Container Registry used as cache
--------------------------------
We are using GitHub Container Registry to store the results of the ``Build Images``
workflow which is used in the ``Tests`` workflow.
Currently in main version of Airflow we run tests in 4 different versions of Python (3.7, 3.8, 3.9, 3.10)
which means that we have to build 8 images (4 CI ones and 4 PROD ones). Yet we run around 12 jobs
with each of the CI images. That is a lot of time to just build the environment to run. Therefore
we are utilising ``pull_request_target`` feature of GitHub Actions.
This feature allows to run a separate, independent workflow, when the main workflow is run -
this separate workflow is different than the main one, because by default it runs using ``main`` version
of the sources but also - and most of all - that it has WRITE access to the GitHub Container Image registry.

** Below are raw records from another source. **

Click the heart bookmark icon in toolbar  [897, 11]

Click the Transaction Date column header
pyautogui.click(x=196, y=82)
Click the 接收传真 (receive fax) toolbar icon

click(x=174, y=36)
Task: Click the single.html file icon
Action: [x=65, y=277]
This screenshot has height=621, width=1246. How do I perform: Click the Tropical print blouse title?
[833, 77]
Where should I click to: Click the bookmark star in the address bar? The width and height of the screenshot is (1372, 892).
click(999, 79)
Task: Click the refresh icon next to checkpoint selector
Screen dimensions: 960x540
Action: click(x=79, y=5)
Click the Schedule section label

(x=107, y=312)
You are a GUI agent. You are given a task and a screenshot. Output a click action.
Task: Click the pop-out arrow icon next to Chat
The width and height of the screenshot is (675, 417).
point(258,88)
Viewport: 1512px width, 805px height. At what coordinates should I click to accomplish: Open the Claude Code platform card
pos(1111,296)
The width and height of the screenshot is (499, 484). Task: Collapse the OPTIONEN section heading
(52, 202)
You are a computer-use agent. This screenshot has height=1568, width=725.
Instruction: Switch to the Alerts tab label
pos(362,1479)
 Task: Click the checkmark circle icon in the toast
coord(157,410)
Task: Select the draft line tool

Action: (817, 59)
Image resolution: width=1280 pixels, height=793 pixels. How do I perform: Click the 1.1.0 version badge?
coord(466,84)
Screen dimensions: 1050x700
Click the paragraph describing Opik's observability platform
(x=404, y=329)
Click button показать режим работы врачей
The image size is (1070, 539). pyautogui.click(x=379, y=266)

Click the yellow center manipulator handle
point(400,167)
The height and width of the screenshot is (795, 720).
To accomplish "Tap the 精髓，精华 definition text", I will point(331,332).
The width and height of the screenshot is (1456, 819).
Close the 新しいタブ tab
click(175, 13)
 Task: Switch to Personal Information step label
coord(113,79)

This is especially important in our case where Pull Requests to Airflow might come from any repository,
and it would be a huge security issue if anyone from outside could
utilise the WRITE access to the Container Image Registry via external Pull Request.
Thanks to the WRITE access and fact that the ``pull_request_target`` by default uses the ``main`` version of the
sources, we can safely run some logic there will checkout the incoming Pull Request, build the container
image from the sources from the incoming PR and push such image to an GitHub Docker Registry - so that
this image can be built only once and used by all the jobs running tests. The image is tagged with unique
``COMMIT_SHA`` of the incoming Pull Request and the tests run in the Pull Request can simply pull such image
rather than build it from the scratch. Pulling such image takes ~ 1 minute, thanks to that we are saving
a lot of precious time for jobs.
We use `GitHub Container Registry <https://docs.github.com/en/packages/guides/about-github-container-registry>`_.
``GITHUB_TOKEN`` is needed to push to the registry and we configured scopes of the tokens in our jobs
to be able to write to the registry.
The latest cache is kept as ``:cache-amd64`` and ``:cache-arm64`` tagged cache (suitable for
``--cache-from`` directive of buildx - it contains metadata and cache for all segments in the image,
and cache is separately kept for different platform.
The ``latest`` images of CI and PROD are ``amd64`` only images for CI, because there is no very easy way
to push multiplatform images without merging the manifests and it is not really needed nor used for cache.
Locally replicating CI failures
-------------------------------
The main goal of the CI philosophy we have that no matter how complex the test and integration
infrastructure, as a developer you should be able to reproduce and re-run any of the failed checks
locally. One part of it are pre-commit checks, that allow you to run the same static checks in CI
and locally, but another part is the CI environment which is replicated locally with Breeze.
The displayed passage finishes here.